R. Una gran apuesta que he hablado con otros escritores podría ser que en los colegios y en los Institutos además de la biblioteca y los consejos de los bibliotecarios tuvieran al día media hora de lectura libre. Si se enganchan leerán más y si no por lo menos habrán leído un rato al día.

P. ¿Cuáles son tus planes de futuro como escritora?

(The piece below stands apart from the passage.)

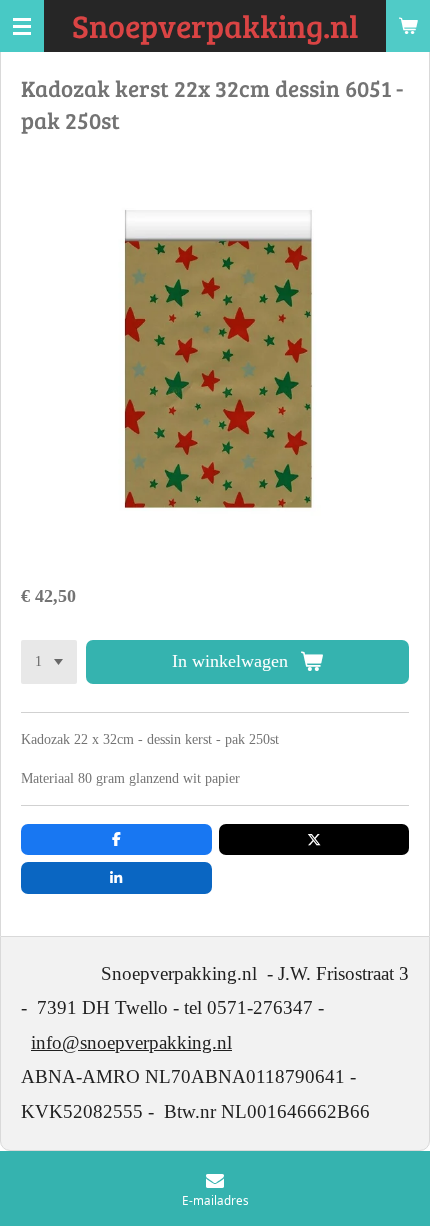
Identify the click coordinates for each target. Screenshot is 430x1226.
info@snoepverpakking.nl (131, 1042)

Tengo este final de curso varios encuentros iberoamericanos con escritores. Voy a ir a Cuba en septiembre con Gonzalo Moure y luego en noviembre a la Feria de Miami y la de Guadalajara. Saco también otro libro con Lo que leo de Santillana que se titula Mi tío, Reina mora, Nijinsky y yo y se va a empezar a vender el libro Arena y agua del proyecto Bubisher que llevan libros a los campamentos de refugiados del Sáhara. Hemos hecho dos cuentos unidos: uno lo han escrito los niños del colegio de mi hija Lucía y otro los niños saharauis de los campos de refugiados. Luego los he revisado yo y los ha ilustrado Ester García y ha quedado precioso. Un álbum bilingüe árabe español y una apuesta emocionante que presentaré en octubre.